- _Aim_: Please update the items below by replacing every "Jobs By" with "Vacancies By" and repeat them with everything else unchanged. Leave the pictures out of your answer.

- _Input records_:
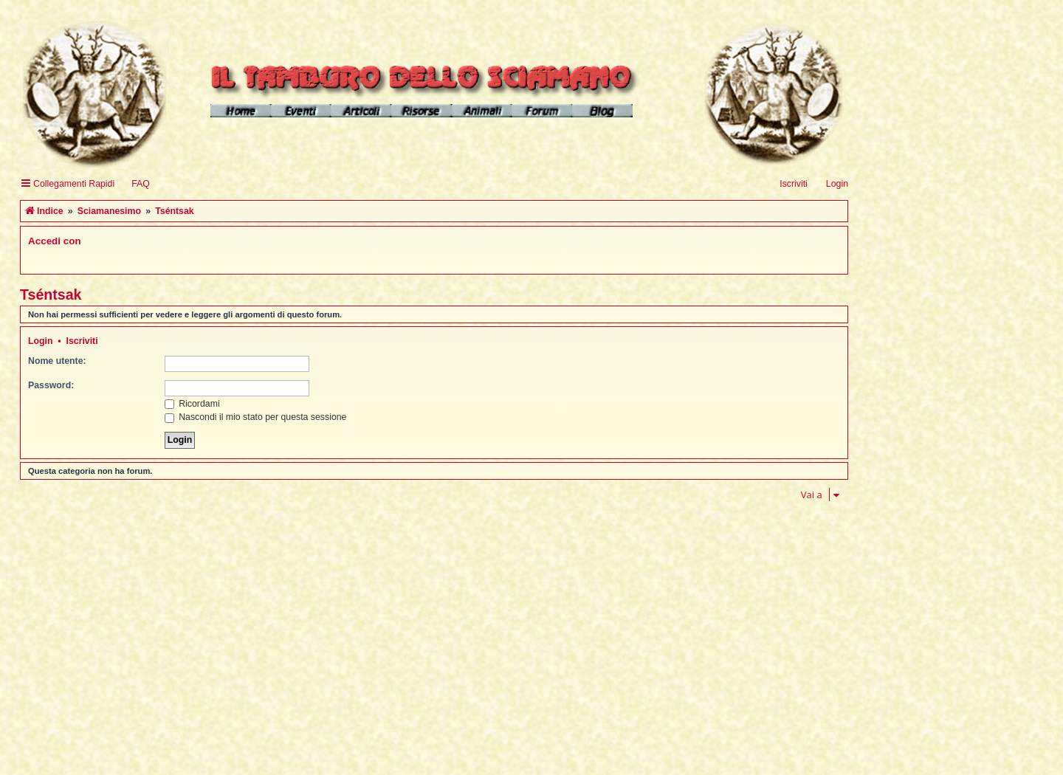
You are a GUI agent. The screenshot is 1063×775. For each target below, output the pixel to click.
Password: (51, 385)
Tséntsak (51, 294)
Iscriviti (82, 341)
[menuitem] (134, 184)
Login (40, 341)
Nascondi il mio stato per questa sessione (256, 417)
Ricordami (192, 404)
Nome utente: (57, 361)
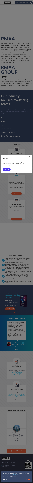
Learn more (5, 479)
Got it (6, 169)
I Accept (28, 479)
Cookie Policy (16, 475)
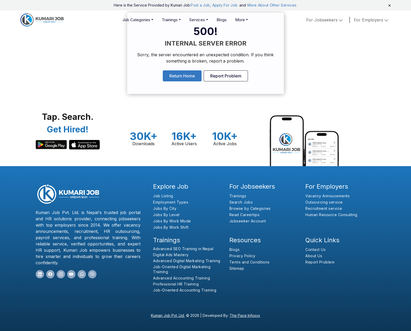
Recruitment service (323, 208)
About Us (313, 256)
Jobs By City (164, 208)
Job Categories (136, 19)
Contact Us (315, 249)
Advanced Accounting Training (181, 278)
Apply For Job (225, 5)
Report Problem (225, 75)
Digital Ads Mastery (171, 255)
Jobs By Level (166, 214)
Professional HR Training (176, 284)
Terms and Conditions (249, 262)
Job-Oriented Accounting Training (184, 290)
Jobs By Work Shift (170, 227)
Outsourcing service (324, 202)
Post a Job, (201, 5)
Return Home (182, 75)
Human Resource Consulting (331, 214)
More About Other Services (272, 5)
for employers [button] (372, 20)
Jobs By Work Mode (172, 221)
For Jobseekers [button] (325, 20)
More (240, 19)
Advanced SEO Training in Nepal (183, 248)
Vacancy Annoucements (327, 196)
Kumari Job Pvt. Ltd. (168, 315)
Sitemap (236, 268)
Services (197, 19)
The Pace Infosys (245, 315)
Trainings (170, 19)
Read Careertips (244, 214)
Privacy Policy (242, 256)
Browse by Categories (250, 208)
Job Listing (163, 196)
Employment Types (170, 202)
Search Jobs (241, 202)
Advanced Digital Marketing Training (186, 261)
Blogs (222, 19)
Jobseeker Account (247, 221)
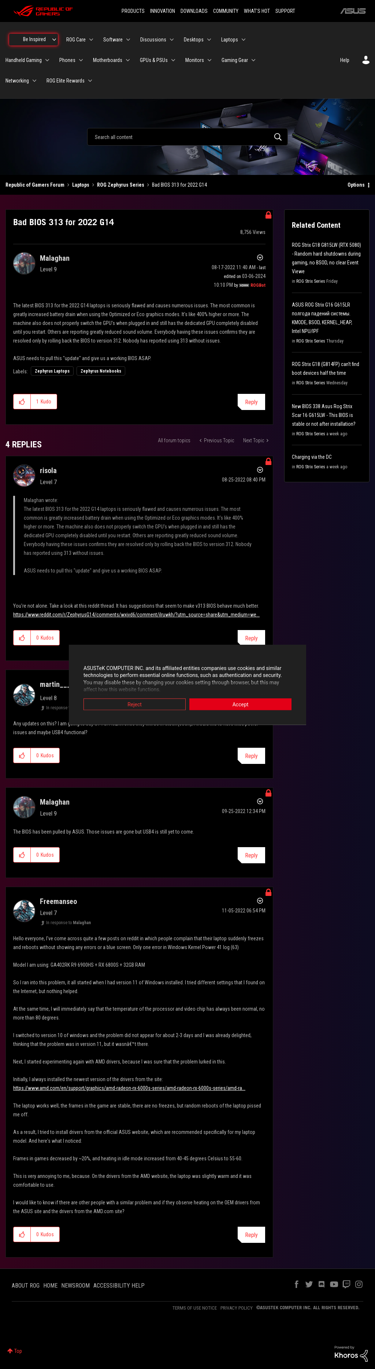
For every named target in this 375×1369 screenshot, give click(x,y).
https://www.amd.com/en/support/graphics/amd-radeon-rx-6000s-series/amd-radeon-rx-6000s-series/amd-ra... (129, 1088)
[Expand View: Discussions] (171, 39)
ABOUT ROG (26, 1285)
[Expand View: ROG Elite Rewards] (90, 81)
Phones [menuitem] (67, 60)
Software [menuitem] (113, 40)
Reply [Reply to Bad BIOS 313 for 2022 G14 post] (251, 402)
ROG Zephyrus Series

- _Written response_:
You are a GUI agent. The screenshot is 1063×775. For each target below, output the pixel to click.
Password: (51, 385)
Tséntsak (51, 294)
Iscriviti (82, 341)
[menuitem] (134, 184)
Login (40, 341)
Nascondi il mio stato per questa sessione (256, 417)
Ricordami (192, 404)
Nome utente: (57, 361)
Learn more (5, 479)
Got it (6, 169)
I Accept (28, 479)
Cookie Policy (16, 475)
Recruitment service (323, 208)
About Us (313, 256)
Vacancies By City (164, 208)
Job Categories (136, 19)
Contact Us (315, 249)
Advanced Accounting Training (181, 278)
Apply For Job (225, 5)
Report Problem (225, 75)
Digital Ads Mastery (171, 255)
Vacancies By Level (166, 214)
Professional HR Training (176, 284)
Terms and Conditions (249, 262)
Job-Oriented Accounting Training (184, 290)
Vacancies By Work Shift (170, 227)
Outsourcing service (324, 202)
Post a Job, (201, 5)
Return Home (182, 75)
Human Resource Consulting (331, 214)
More About Other Services (272, 5)
for employers [button] (372, 20)
Vacancies By Work Mode (172, 221)
For Jobseekers [button] (325, 20)
More (240, 19)
Advanced SEO Training in Nepal (183, 248)
Vacancy Annoucements (327, 196)
Kumari Job Pvt. Ltd. (168, 315)
Sitemap (236, 268)
Services (197, 19)
The Pace Infosys (245, 315)
Trainings (170, 19)
Read Careertips (244, 214)
Privacy Policy (242, 256)
Browse by Categories (250, 208)
Job Listing (163, 196)
Employment Types (170, 202)
Search Jobs (241, 202)
Advanced Digital Marketing Training (186, 261)
Blogs (222, 19)
Jobseeker Account (247, 221)
For every named target in this 375×1369 screenshot, give click(x,y).
https://www.amd.com/en/support/graphics/amd-radeon-rx-6000s-series/amd-radeon-rx-6000s-series/amd-ra... (129, 1088)
[Expand View: Discussions] (171, 39)
ABOUT ROG (26, 1285)
[Expand View: ROG Elite Rewards] (90, 81)
Phones [menuitem] (67, 60)
Software [menuitem] (113, 40)
Reply [Reply to Bad BIOS 313 for 2022 G14 post] (251, 402)
ROG Zephyrus Series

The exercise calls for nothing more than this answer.